***** Records *****

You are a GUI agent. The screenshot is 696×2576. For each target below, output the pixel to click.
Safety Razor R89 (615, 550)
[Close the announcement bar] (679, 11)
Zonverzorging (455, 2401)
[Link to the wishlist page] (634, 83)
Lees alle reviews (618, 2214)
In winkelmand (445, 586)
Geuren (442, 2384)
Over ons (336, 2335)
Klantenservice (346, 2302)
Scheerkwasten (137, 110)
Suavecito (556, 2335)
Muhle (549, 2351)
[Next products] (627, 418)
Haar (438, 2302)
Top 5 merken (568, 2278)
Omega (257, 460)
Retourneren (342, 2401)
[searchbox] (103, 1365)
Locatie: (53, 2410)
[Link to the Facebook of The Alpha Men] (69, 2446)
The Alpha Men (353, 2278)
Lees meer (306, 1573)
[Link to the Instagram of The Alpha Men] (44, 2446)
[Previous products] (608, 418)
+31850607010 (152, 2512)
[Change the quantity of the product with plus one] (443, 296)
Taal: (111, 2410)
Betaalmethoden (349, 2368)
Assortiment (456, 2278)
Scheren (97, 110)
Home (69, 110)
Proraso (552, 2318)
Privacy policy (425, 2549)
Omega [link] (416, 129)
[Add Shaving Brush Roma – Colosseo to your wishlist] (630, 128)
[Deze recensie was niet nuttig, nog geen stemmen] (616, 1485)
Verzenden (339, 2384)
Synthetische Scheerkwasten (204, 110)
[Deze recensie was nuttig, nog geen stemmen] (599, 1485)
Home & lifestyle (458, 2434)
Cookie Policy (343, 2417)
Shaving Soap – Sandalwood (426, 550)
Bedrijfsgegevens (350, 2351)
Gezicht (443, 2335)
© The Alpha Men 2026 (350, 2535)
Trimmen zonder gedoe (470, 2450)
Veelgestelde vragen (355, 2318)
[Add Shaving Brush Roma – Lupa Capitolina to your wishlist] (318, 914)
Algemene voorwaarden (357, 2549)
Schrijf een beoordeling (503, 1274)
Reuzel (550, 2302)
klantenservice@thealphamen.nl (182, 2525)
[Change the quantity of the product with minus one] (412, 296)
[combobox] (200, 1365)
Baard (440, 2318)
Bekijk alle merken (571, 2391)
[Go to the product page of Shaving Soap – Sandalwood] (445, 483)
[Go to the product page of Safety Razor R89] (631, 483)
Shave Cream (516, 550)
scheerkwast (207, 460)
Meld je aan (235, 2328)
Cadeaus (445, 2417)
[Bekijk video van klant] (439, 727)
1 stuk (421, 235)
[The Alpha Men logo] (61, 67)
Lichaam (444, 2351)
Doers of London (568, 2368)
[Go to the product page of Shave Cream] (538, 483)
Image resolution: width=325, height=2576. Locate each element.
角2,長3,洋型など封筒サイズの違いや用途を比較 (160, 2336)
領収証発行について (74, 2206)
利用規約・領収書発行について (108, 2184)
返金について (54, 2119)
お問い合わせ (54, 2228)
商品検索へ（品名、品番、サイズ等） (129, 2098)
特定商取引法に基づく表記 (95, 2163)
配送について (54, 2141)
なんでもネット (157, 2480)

*****

**What you will do:** Whenever a line of the data includes the word "Bekijk", show that line in full.

**Answer area:**
Bekijk alle merken (571, 2391)
[Bekijk video van klant] (439, 727)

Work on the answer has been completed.